After we had settled in our seats Mr. Parnell began to talk to me. I had a feeling of complete sympathy and companionship with him, as though I had always known this strange, unusual man with the thin face and pinched nostrils, who sat by my side staring with that curious intent gaze at the stage, and telling me in a low monotone of his American tour and of his broken health.
Then, turning more to me, he paused; and, as the light from the stage caught his eyes, they seemed like sudden flames. I leaned a little towards him, still with that odd feeling of his having always been there by my side; and his eyes smiled into mine as he broke off his theme and began to tell me of how he had met once more in America a lady to whom he had been practically engaged some few years before.
Her father would not dower her to go to Ireland, and Parnell would not think of giving up the Irish cause and settling in America. The engagement therefore hung fire; but on this last visit to America he had sought her out and found himself cold and disillusioned.
She was a very pretty girl, he said, with golden hair, small features and blue eyes. One evening, on this last visit, he went to a ball with her, and, as she was going up the stairs, she pressed into his hand a paper on which was written the following verse:
"Unless you can muse in a crowd all day
On the absent face that fixed you,
Unless you can dream that his faith is fast
Through behoving and unbehoving,
Unless you can die when the dream is past,
Oh, never call it loving."
He asked me who had written the lines, and I answered that it sounded like one of the Brownings (it is E. B. Browning's), and he said simply: "Well, I could not do all that, so I went home."
I suggested that perhaps the lady had suffered in his desertion, but he said that he had seen her, that same evening, suddenly much attracted by a young advocate named A——, who had just entered the room, and decided in his own mind that his vacillation had lost him the young lady. The strenuous work he had then put his whole heart into had driven out all traces of regret.
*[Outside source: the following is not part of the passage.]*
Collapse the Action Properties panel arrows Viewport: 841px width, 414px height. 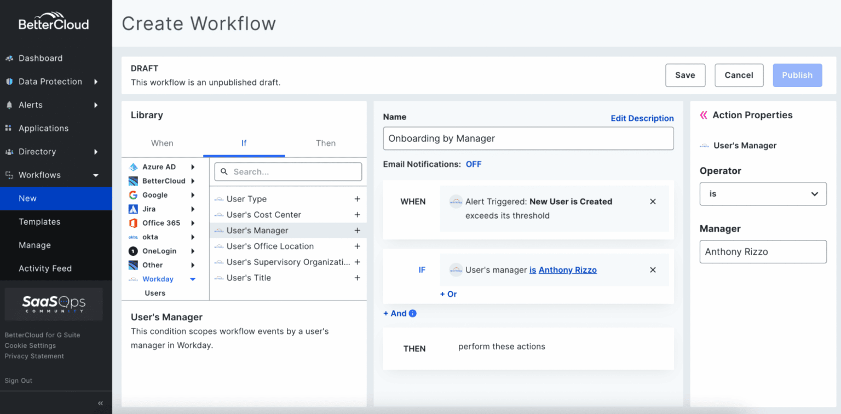704,115
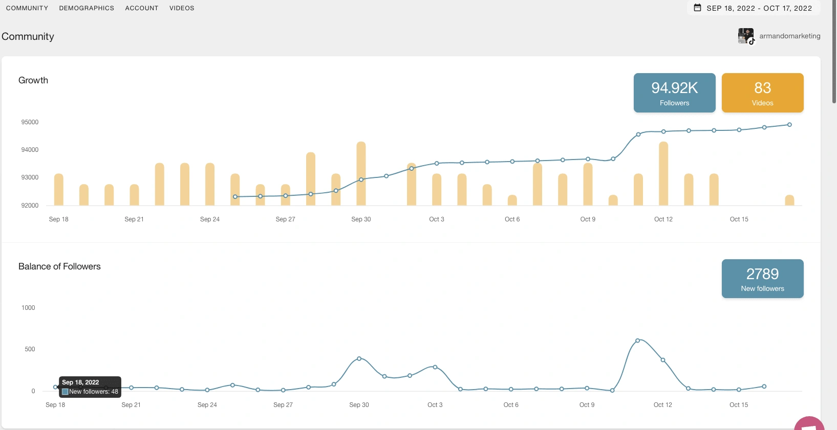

After this dinner-party I met him frequently in the Ladies' Gallery of the House. I did not tell him when I was going; but, whenever I went, he came up for a few minutes; and, if the Wednesday sittings were not very important or required his presence, he would ask me to drive with him. We drove many miles this way in a hansom cab out into the country, to the river at Mortlake, or elsewhere. We chiefly discussed Willie's chances of being returned again for Clare, in case another election was sprung upon us. Both Willie and I were very anxious to secure Mr. Parnell's promise about this, as The O'Gorman Mahon was old, and we were desirous of making Willie's seat in Parliament secure.
While he sat by my side in the meadows by the river he promised he would do his best to keep Willie in Parliament, and to secure County Clare for him should the occasion arise. Thus we would sit there through the summer afternoon, watching the gay traffic on the river, in talk, or in the silence of tried friendship, till the growing shadows warned us that it was time to drive back to London.
Soon after my first meeting with Mr. Parnell, my sister, Mrs. Steele, invited Mr. Parnell, Mr. McCarthy and myself to luncheon. We had a very pleasant little party at her house. During lunch Mr. Parnell told us he was going to his place in Ireland for some shooting, and Mr. McCarthy and my sister chaffed him for leaving us for the lesser game of partridge shooting, but he observed gravely, "I have the partridges there, and here I cannot always have your society."